[start DOCUMENT EXCERPT]
The Crouching Beast is a 1935 British war thriller film directed by Victor Hanbury and starring Fritz Kortner, Wynne Gibson and Richard Bird. It was shot at Welwyn Studios with sets designed by the art director Duncan Sutherland. Based on the novel Clubfoot by Valentine Williams, the film was distributed by the Hollywood studio RKO Pictures in order to fulfil its British quota. However it was considerably more expensive than many of the quota quickies produced by American companies during the era.

Plot
In 1915 during the First World War, a British secret agent is killed while stealing secret Turkish plans for the Gallipoli Campaign but manages to pass his information to an American journalist. Travelling to Constantinople she manages to make contact with the British network, but the ruthless head of Turkish intelligence is close on her trail.
[end DOCUMENT EXCERPT]
[start EXTRACTED DATA]
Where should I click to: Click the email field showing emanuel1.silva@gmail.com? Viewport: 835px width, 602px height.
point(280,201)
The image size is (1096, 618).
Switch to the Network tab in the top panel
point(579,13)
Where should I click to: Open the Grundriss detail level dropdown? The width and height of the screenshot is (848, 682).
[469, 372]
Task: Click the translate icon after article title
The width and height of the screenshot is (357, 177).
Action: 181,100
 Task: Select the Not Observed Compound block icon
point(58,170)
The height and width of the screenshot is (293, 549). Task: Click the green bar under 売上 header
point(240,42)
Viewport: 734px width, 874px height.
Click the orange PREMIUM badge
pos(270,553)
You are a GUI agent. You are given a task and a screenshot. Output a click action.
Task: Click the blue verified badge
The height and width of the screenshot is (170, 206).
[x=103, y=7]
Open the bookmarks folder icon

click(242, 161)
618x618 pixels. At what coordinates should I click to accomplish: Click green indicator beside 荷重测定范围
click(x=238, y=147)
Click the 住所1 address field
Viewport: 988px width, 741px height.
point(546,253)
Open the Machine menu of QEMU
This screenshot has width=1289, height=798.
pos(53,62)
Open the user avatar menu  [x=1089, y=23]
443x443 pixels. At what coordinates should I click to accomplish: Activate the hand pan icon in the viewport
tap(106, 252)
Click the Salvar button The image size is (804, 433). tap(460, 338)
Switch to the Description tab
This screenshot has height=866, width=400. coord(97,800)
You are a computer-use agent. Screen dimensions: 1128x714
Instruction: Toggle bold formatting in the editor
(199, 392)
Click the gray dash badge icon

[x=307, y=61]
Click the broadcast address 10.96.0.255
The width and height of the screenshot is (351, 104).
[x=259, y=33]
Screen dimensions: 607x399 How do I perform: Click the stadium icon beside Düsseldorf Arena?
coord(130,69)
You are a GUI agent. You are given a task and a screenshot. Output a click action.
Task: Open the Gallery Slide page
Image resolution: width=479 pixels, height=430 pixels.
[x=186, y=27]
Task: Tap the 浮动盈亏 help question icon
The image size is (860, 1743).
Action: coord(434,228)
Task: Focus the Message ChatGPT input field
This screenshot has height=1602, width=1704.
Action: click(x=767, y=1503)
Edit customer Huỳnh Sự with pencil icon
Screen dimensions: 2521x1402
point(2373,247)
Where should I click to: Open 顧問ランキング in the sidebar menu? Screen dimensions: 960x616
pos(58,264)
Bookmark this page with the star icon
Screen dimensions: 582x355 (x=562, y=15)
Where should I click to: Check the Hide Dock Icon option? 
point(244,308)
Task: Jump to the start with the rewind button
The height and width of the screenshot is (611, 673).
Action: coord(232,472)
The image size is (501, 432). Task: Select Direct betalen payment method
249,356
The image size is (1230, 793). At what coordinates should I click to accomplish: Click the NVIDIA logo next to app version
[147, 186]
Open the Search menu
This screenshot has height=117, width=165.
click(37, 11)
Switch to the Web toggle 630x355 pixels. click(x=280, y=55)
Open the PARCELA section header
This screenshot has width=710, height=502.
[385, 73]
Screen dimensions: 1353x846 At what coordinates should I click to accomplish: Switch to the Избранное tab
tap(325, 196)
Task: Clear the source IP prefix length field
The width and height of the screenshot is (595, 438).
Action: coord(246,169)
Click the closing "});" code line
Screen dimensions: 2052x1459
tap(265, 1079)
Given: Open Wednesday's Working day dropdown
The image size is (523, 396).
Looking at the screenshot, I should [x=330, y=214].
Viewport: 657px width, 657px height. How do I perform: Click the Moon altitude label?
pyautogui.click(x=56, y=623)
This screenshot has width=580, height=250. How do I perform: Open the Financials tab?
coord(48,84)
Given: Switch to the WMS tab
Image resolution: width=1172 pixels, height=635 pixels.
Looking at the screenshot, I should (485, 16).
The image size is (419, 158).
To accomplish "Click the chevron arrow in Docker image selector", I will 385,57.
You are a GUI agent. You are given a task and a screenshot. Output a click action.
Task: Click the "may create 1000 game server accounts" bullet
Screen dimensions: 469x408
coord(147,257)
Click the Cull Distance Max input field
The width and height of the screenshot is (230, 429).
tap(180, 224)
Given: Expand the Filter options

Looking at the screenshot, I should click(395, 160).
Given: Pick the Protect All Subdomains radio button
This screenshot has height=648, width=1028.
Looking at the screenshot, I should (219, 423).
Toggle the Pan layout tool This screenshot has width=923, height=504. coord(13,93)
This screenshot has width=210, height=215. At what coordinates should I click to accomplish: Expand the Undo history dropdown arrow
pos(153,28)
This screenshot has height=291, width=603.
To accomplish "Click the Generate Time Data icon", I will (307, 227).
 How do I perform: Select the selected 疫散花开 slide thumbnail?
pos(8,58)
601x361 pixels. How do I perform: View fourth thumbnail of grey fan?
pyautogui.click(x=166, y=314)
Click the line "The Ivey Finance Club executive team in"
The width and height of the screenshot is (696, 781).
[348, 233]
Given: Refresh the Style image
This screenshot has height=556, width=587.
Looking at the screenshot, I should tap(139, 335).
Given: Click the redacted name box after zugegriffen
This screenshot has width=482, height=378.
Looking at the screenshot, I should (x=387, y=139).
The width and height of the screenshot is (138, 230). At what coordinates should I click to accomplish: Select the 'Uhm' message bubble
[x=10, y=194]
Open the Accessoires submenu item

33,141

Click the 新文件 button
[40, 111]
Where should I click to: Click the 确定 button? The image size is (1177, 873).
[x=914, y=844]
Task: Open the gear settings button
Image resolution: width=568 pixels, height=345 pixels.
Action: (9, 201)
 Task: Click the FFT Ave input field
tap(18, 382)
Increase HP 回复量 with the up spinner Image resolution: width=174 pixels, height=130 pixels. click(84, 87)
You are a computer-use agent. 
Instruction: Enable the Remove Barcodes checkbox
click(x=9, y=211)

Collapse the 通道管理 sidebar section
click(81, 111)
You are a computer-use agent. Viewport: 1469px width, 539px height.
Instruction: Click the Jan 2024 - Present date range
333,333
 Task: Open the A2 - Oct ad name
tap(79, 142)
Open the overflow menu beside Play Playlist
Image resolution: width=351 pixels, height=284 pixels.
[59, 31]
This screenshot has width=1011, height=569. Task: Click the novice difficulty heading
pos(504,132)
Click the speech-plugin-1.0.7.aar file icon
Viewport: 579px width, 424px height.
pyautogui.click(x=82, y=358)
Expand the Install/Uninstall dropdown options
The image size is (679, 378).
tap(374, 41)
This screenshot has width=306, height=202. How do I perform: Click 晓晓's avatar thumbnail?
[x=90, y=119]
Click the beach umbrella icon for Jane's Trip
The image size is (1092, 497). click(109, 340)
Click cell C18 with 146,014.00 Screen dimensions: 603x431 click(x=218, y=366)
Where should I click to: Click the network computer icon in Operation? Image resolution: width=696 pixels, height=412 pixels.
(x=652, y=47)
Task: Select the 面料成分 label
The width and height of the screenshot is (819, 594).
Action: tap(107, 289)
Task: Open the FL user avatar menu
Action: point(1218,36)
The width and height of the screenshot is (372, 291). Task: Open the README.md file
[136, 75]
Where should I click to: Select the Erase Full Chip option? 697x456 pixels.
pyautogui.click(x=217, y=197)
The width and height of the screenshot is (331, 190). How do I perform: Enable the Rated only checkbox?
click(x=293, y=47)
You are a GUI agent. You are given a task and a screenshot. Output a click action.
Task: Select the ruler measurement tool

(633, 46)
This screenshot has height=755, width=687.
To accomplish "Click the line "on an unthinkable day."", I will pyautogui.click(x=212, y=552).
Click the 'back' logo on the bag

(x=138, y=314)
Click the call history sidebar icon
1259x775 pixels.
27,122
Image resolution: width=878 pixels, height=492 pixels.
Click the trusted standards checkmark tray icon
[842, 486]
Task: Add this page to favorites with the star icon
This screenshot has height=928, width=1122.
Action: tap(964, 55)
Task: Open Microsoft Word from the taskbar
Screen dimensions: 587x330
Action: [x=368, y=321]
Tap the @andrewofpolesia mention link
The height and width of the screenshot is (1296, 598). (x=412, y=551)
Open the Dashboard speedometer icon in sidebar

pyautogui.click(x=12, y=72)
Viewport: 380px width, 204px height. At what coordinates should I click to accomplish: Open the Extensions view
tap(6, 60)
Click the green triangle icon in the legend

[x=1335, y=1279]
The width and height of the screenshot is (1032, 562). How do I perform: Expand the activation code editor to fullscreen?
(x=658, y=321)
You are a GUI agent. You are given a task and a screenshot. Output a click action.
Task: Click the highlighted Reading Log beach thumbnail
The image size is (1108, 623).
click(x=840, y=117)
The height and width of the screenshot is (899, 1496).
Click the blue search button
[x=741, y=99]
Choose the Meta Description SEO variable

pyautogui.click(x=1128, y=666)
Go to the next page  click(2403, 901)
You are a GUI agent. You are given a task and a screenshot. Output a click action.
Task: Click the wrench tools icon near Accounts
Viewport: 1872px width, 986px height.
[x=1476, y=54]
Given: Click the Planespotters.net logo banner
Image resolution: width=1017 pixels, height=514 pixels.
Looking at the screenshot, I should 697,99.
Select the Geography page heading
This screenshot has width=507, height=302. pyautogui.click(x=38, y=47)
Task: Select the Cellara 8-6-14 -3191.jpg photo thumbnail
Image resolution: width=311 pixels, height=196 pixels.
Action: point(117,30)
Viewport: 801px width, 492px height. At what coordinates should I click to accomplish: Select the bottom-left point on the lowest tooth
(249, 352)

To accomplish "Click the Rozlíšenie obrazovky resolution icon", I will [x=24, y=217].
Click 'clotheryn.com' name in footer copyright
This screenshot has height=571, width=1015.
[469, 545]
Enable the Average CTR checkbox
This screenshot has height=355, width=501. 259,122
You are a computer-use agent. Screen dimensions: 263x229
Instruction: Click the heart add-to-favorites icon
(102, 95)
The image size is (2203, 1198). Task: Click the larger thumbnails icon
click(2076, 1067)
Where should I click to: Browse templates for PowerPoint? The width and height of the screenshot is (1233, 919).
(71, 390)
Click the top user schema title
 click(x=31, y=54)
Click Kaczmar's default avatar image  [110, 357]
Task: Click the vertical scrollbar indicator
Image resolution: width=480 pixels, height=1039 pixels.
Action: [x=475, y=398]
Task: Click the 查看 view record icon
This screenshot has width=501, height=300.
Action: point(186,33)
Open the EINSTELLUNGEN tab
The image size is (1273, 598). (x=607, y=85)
[end EXTRACTED DATA]
*EXERCISE:*
Answer these questions using the text on The Crouching Beast:
1. Who directed the film?
2. At which studios was it shot?
3. Plans for which campaign does the British agent steal?
The listing is separate material, unconnected to the text on The Crouching Beast.

*SOLUTION TO THE EXERCISE:*
1. Victor Hanbury
2. Welwyn Studios
3. The Gallipoli Campaign